Natalia tried ceaselessly to secure Zaynalov’s release and bring about a criminal investigation into his torture and unlawful detention. On 7 July, Estemirova and Zaynalov’s mother visited the public prosecutor for Achkhoi-Martanovsky district and demanded the release of the detainee and punishment for the offenders. On that very day, however, the security forces moved Zaynalov to a hidden location.
Following the murder of Estemirova, Zelimkhan Khadzhiyev was released. It seems the circumstances of his abduction were so scandalous that once they were under the spotlight, the local security forces were left with no option but to free him.

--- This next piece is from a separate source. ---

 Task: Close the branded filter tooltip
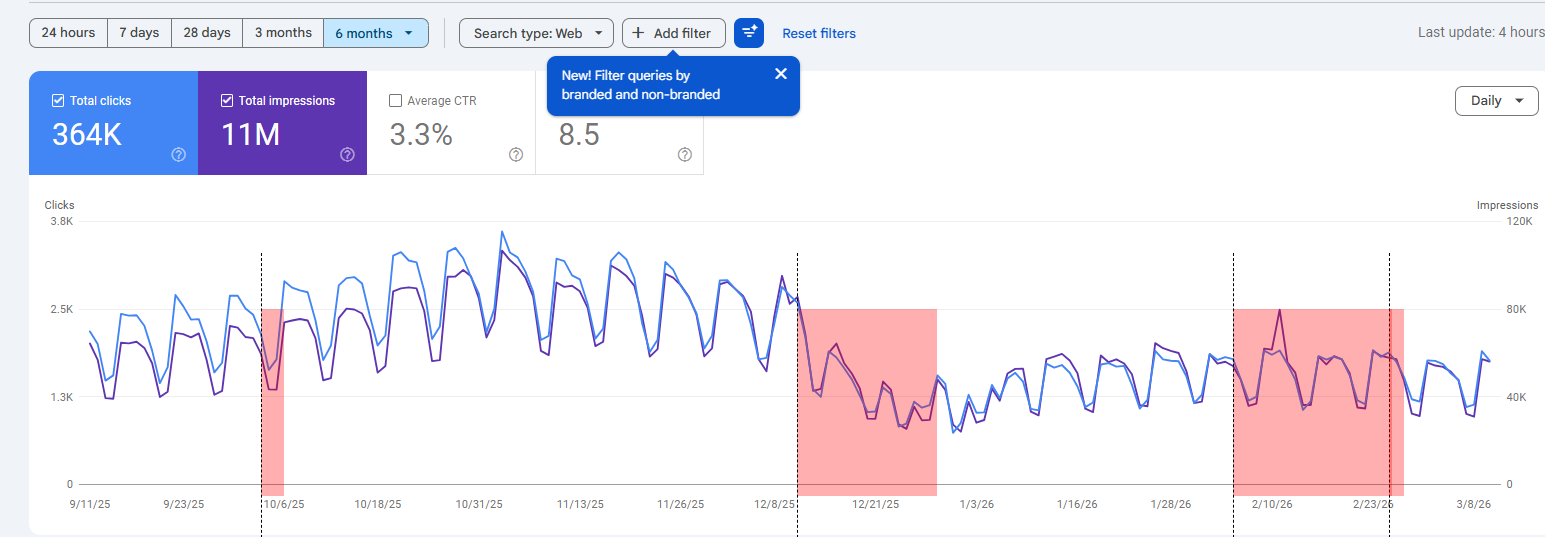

Over recent months the Chechen authorities have repeatedly proclaimed that Chechnya is the safest, most stable region in Russia, that abduction, murder and torture are a thing of the past. However, information published on various websites illustrates the exact opposite to be the case. In 2009, kidnappings have risen almost twofold compared with 2008. This information is supported by concrete examples from the reality of everyday life in Chechnya. Estemirova’s murder was an attempt to shut a window on to the horrific events taking place in Chechnya, and to stop information about these events getting out.
To put the rest of the human rights activists in their place, to show who really ordered and executed this crime, to display their power and impunity, the criminals kidnapped Natalia in broad daylight, took her through several checkpoints into the neighbouring republic and killed her in a busy and accessible location, not far from the Kavkaz highway.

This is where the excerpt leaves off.